Collection entries:
########

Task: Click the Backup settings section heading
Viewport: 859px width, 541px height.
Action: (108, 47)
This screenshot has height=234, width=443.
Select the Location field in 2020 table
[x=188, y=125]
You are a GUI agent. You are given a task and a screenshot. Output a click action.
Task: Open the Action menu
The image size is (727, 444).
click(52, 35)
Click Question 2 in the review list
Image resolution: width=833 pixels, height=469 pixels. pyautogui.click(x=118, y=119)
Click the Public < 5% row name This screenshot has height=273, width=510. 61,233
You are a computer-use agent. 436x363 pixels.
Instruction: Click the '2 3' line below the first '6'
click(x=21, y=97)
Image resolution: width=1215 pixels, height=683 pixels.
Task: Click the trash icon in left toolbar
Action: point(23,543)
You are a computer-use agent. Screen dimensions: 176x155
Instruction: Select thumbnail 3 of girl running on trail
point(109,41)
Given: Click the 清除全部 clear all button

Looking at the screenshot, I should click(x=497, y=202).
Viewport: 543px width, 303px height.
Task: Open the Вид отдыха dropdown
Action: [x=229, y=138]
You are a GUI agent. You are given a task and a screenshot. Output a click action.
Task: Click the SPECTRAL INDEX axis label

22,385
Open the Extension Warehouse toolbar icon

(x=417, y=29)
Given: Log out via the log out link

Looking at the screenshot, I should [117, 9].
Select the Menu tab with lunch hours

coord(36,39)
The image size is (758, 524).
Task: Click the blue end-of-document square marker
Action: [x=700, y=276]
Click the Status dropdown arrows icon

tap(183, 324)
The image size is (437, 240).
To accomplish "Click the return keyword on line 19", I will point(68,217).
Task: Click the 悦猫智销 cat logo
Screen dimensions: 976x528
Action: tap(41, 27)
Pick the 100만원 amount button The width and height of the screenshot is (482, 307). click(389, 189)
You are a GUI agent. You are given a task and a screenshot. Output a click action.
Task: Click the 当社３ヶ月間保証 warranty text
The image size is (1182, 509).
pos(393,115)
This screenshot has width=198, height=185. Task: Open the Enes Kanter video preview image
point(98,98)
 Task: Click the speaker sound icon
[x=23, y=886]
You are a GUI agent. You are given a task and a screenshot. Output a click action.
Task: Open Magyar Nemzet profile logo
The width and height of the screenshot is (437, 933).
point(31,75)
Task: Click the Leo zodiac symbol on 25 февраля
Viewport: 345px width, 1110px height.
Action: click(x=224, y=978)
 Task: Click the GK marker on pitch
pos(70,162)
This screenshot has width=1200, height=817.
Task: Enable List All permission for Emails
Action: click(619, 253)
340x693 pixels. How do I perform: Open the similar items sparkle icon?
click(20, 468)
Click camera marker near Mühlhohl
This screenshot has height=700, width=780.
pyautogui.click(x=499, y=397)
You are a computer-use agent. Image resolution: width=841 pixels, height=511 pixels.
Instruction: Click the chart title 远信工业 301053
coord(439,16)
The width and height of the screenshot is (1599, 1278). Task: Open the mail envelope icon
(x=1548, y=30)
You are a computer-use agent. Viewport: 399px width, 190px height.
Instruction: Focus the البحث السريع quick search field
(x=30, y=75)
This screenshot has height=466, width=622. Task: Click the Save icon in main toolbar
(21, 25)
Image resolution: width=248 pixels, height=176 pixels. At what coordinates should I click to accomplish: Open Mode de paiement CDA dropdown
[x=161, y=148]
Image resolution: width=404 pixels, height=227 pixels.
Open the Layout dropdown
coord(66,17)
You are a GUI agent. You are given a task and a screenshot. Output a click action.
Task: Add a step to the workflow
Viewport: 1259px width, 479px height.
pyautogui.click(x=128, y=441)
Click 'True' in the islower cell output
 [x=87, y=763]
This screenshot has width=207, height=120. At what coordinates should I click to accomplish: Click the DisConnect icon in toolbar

########

- [Task to carry out]: Each entry above needs to be retyped exactly as it appears.

- [Reply to the exercise]:
Task: Click the Backup settings section heading
Viewport: 859px width, 541px height.
Action: (108, 47)
This screenshot has height=234, width=443.
Select the Location field in 2020 table
[x=188, y=125]
You are a GUI agent. You are given a task and a screenshot. Output a click action.
Task: Open the Action menu
The image size is (727, 444).
click(52, 35)
Click Question 2 in the review list
Image resolution: width=833 pixels, height=469 pixels. pyautogui.click(x=118, y=119)
Click the Public < 5% row name This screenshot has height=273, width=510. 61,233
You are a computer-use agent. 436x363 pixels.
Instruction: Click the '2 3' line below the first '6'
click(x=21, y=97)
Image resolution: width=1215 pixels, height=683 pixels.
Task: Click the trash icon in left toolbar
Action: point(23,543)
You are a computer-use agent. Screen dimensions: 176x155
Instruction: Select thumbnail 3 of girl running on trail
point(109,41)
Given: Click the 清除全部 clear all button

Looking at the screenshot, I should click(x=497, y=202).
Viewport: 543px width, 303px height.
Task: Open the Вид отдыха dropdown
Action: [x=229, y=138]
You are a GUI agent. You are given a task and a screenshot. Output a click action.
Task: Click the SPECTRAL INDEX axis label

22,385
Open the Extension Warehouse toolbar icon

(x=417, y=29)
Given: Log out via the log out link

Looking at the screenshot, I should [117, 9].
Select the Menu tab with lunch hours

coord(36,39)
The image size is (758, 524).
Task: Click the blue end-of-document square marker
Action: [x=700, y=276]
Click the Status dropdown arrows icon

tap(183, 324)
The image size is (437, 240).
To accomplish "Click the return keyword on line 19", I will point(68,217).
Task: Click the 悦猫智销 cat logo
Screen dimensions: 976x528
Action: tap(41, 27)
Pick the 100만원 amount button The width and height of the screenshot is (482, 307). click(389, 189)
You are a GUI agent. You are given a task and a screenshot. Output a click action.
Task: Click the 当社３ヶ月間保証 warranty text
The image size is (1182, 509).
pos(393,115)
This screenshot has width=198, height=185. Task: Open the Enes Kanter video preview image
point(98,98)
 Task: Click the speaker sound icon
[x=23, y=886]
You are a GUI agent. You are given a task and a screenshot. Output a click action.
Task: Open Magyar Nemzet profile logo
The width and height of the screenshot is (437, 933).
point(31,75)
Task: Click the Leo zodiac symbol on 25 февраля
Viewport: 345px width, 1110px height.
Action: click(x=224, y=978)
 Task: Click the GK marker on pitch
pos(70,162)
This screenshot has width=1200, height=817.
Task: Enable List All permission for Emails
Action: click(619, 253)
340x693 pixels. How do I perform: Open the similar items sparkle icon?
click(20, 468)
Click camera marker near Mühlhohl
This screenshot has height=700, width=780.
pyautogui.click(x=499, y=397)
You are a computer-use agent. Image resolution: width=841 pixels, height=511 pixels.
Instruction: Click the chart title 远信工业 301053
coord(439,16)
The width and height of the screenshot is (1599, 1278). Task: Open the mail envelope icon
(x=1548, y=30)
You are a computer-use agent. Viewport: 399px width, 190px height.
Instruction: Focus the البحث السريع quick search field
(x=30, y=75)
This screenshot has height=466, width=622. Task: Click the Save icon in main toolbar
(21, 25)
Image resolution: width=248 pixels, height=176 pixels. At what coordinates should I click to accomplish: Open Mode de paiement CDA dropdown
[x=161, y=148]
Image resolution: width=404 pixels, height=227 pixels.
Open the Layout dropdown
coord(66,17)
You are a GUI agent. You are given a task and a screenshot. Output a click action.
Task: Add a step to the workflow
Viewport: 1259px width, 479px height.
pyautogui.click(x=128, y=441)
Click 'True' in the islower cell output
 [x=87, y=763]
This screenshot has width=207, height=120. At what coordinates should I click to accomplish: Click the DisConnect icon in toolbar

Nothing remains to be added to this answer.